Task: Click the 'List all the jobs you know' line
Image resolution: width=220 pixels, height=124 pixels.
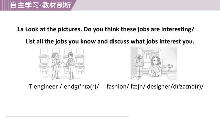Action: point(110,42)
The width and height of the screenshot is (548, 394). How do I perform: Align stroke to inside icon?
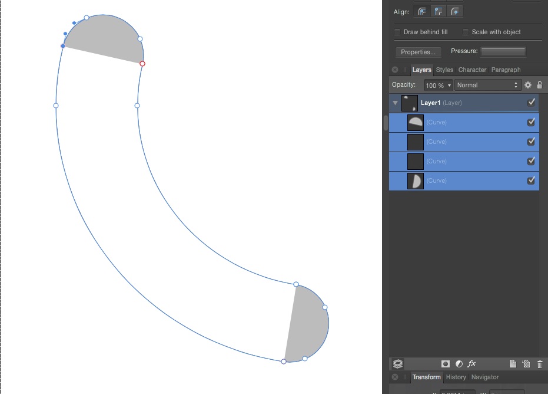pos(439,11)
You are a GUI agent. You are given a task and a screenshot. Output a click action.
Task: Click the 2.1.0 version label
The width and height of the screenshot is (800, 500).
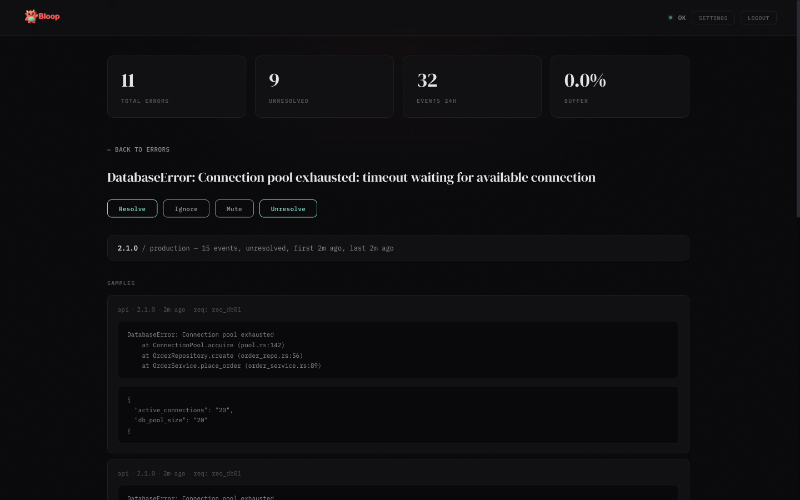point(127,248)
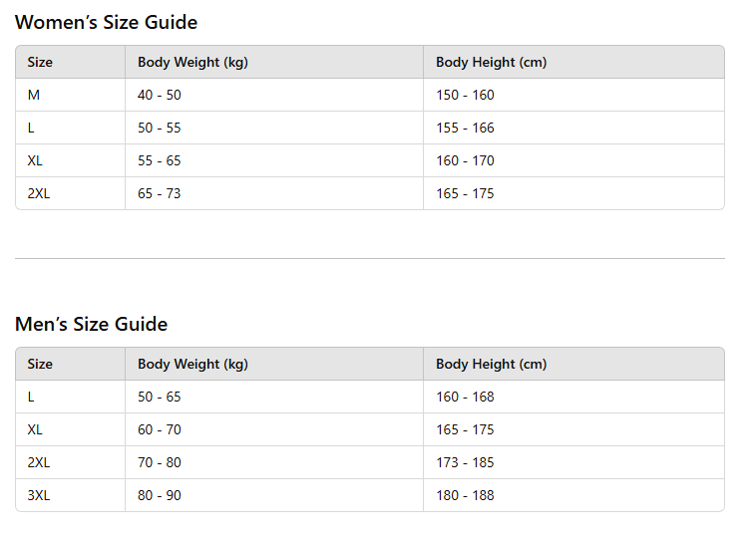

******

▶ [What is expected] Retype the listing exactly. Leave out its pictures.

▶ [Exercise answer]
Task: Click the 'List all the jobs you know' line
Image resolution: width=220 pixels, height=124 pixels.
Action: point(110,42)
The width and height of the screenshot is (548, 394). How do I perform: Align stroke to inside icon?
pos(439,11)
You are a GUI agent. You are given a task and a screenshot. Output a click action.
Task: Click the 2.1.0 version label
The width and height of the screenshot is (800, 500).
point(127,248)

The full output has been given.